Your lender needs you to be honest about your finances and responsive to all requests for additional information, no matter how unimportant it may seem to you. The more cooperative you are with a lender, the easier the loan process will be.
You should be prepared with tax returns, W2s, bank statements, employer names and addresses, and your current landlord’s information.
Your lender will generate a mortgage approval based on your debt-to-income ratio and credit score, but you should also consider your budget and your own comfort level with the payment amount.
There’s no need to borrow the maximum amount you qualify for, particularly if you know you plan to spend money on items that don’t show up on your credit report. Your careful planning and preservation of your emergency fund are important for responsible, long-term homeownership.

What is a Mortgage Pre Approval?

There’s nothing more frustrating than falling in love with a home and then discovering you can’t afford to buy it.
Consulting with a mortgage lender is the first step you should undertake in the home buying process. Almost all first-time buyers need a mortgage to finance their home purchase, so get prepared before you look.
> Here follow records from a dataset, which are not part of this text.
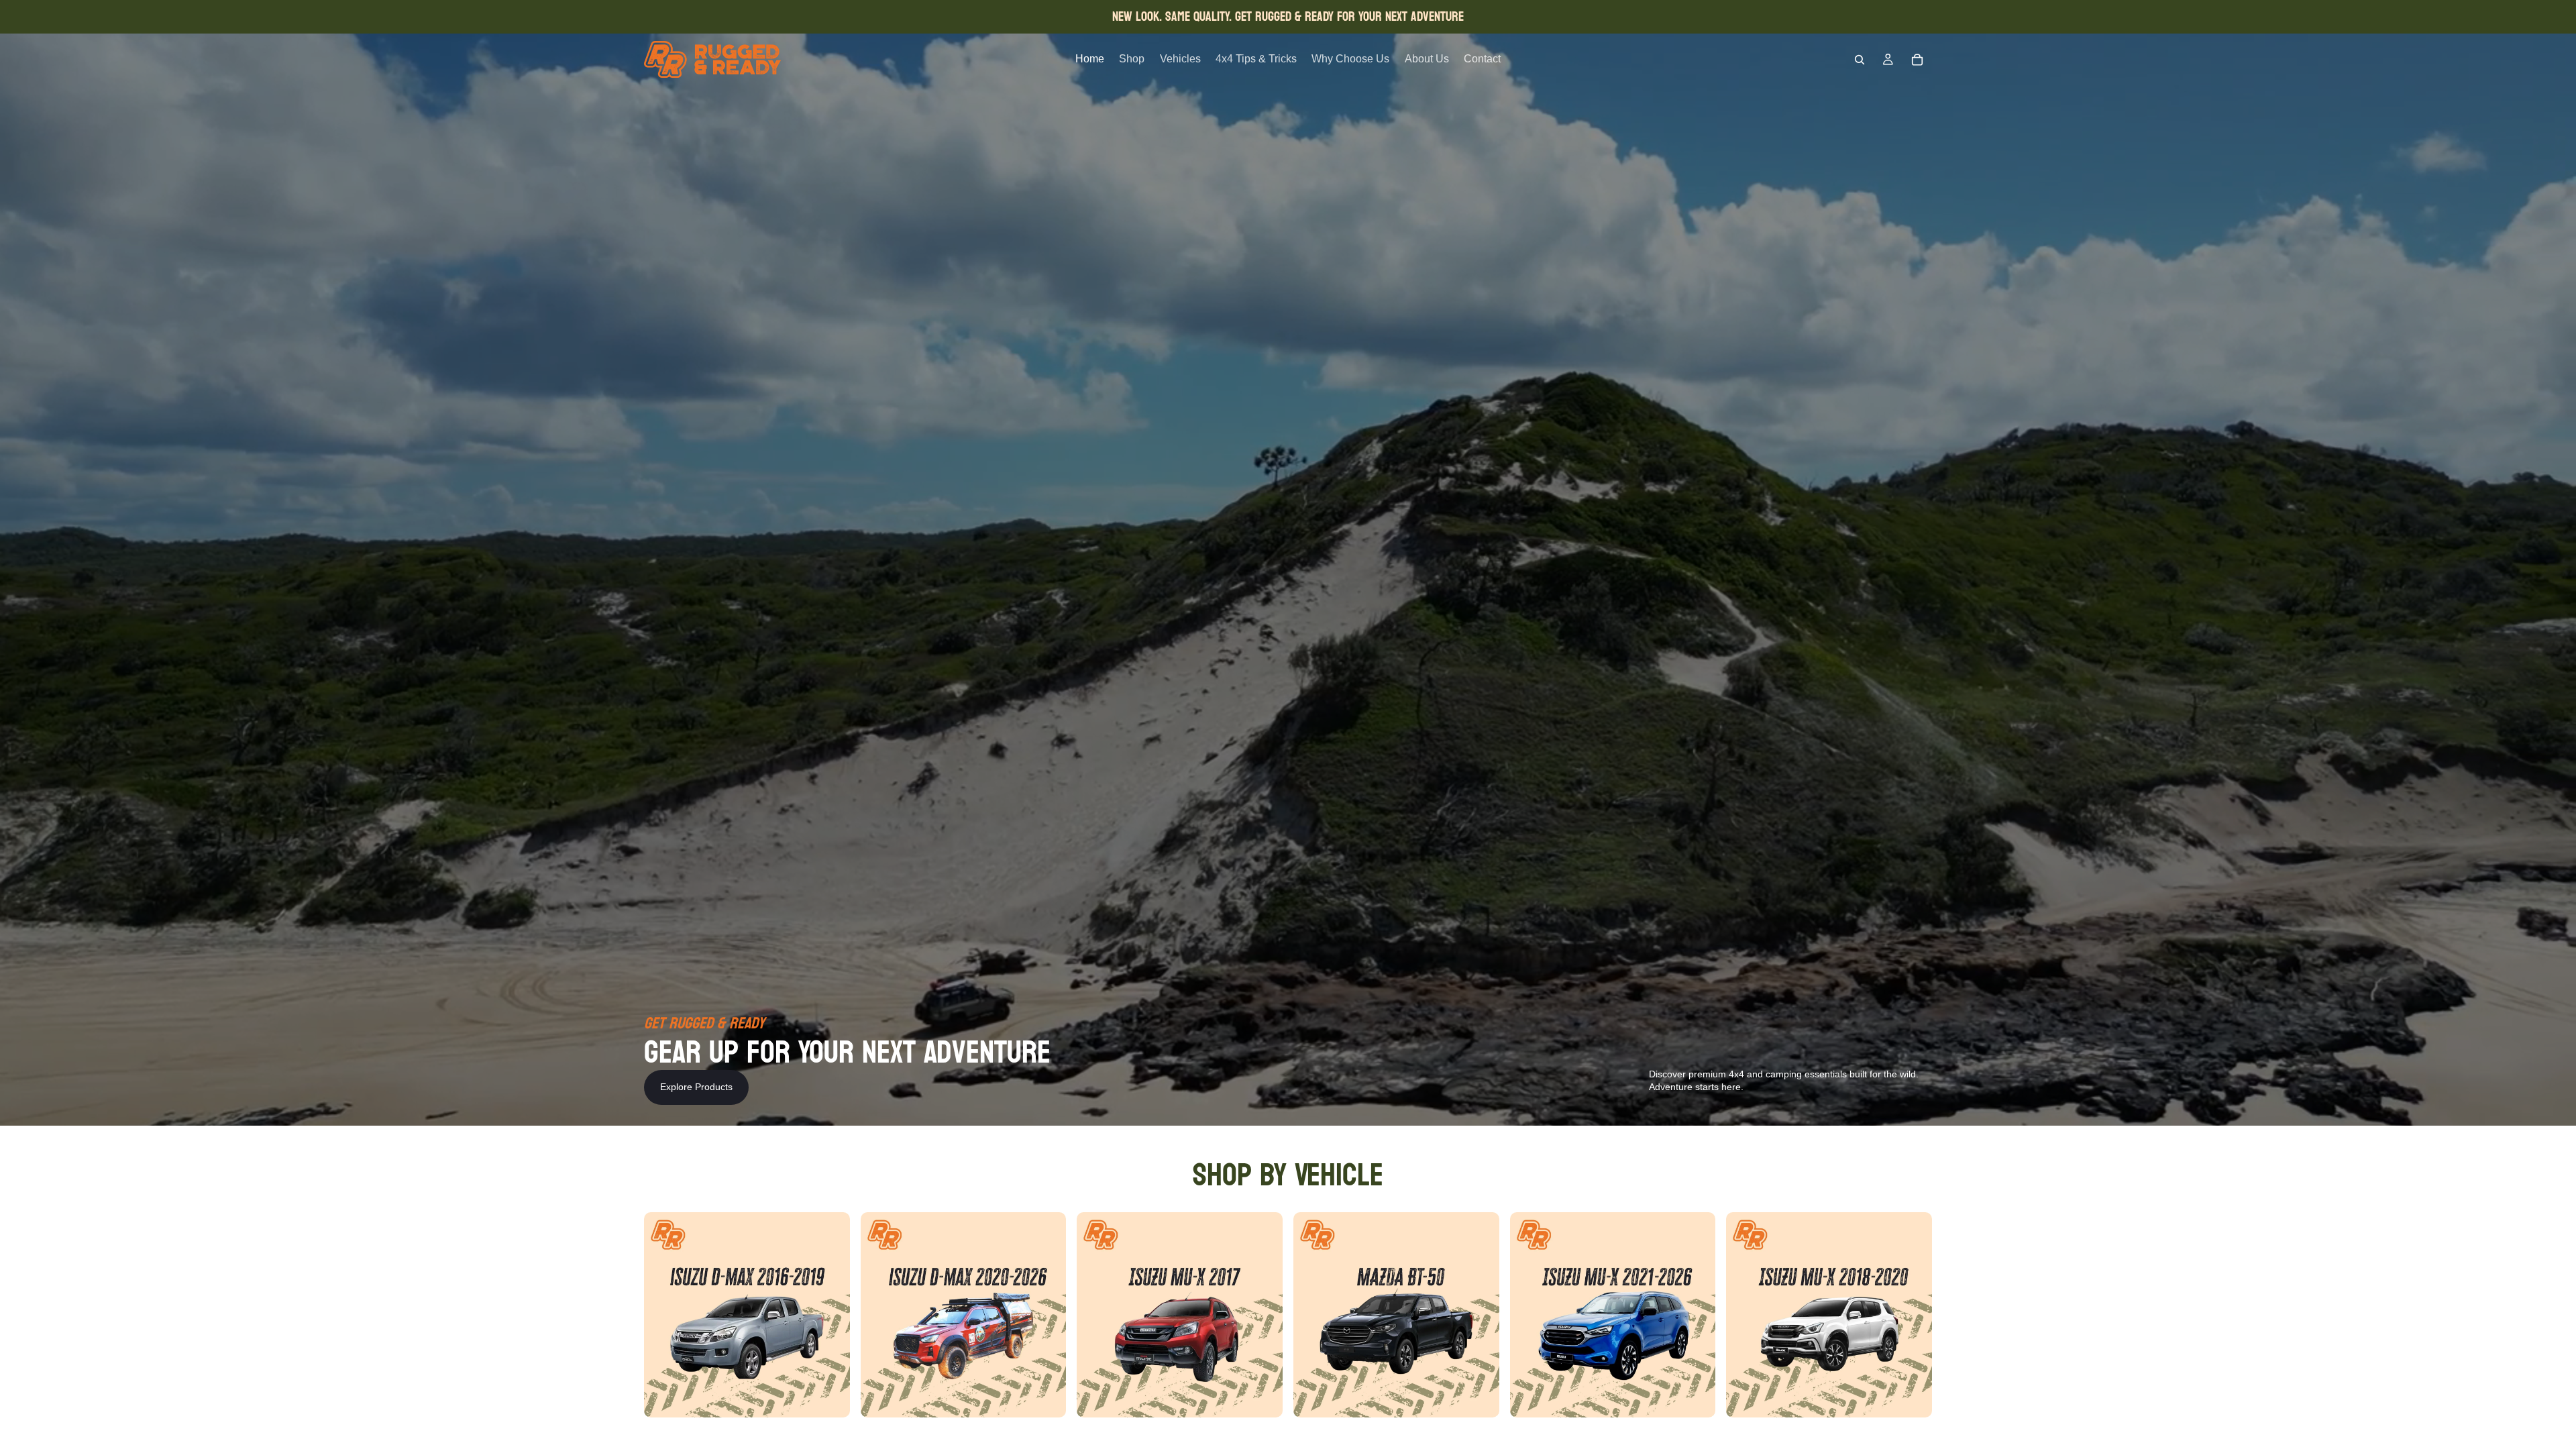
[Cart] (1917, 59)
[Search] (1859, 59)
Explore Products (696, 1086)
When you’re armed with the knowledge of what you can afford, it focuses your search and allows you to make a move when you find a home you love.
Lenders offer borrowers either a pre-qualification letter or a pre-approval letter, but most REALTORS® recommend you get a pre-approval letter before you start home shopping.
A pre-qualification letter states the amount a lender thinks you’ll be able to borrow based on your income and credit profile without any actual documentation.
However, mortgage lending standards have tightened since the housing crisis, and all mortgage loans now require full documentation and verification of income and assets—so most sellers will only accept an offer from a buyer with a full pre-approval letter based on verified information.
Your home hunt will benefit with a pre-approval for two main reasons:
  • First, you’ll have completed the credit check and paperwork requirements for a mortgage, so you’ll know your ability to finalize a home purchase. If the lender finds a problem with your credit or an error on your credit report, you’ll have time to fix it before making an offer.
  • Second, since your documentation will already be in place, a mortgage pre-approval will likely speed up the process once you make an offer.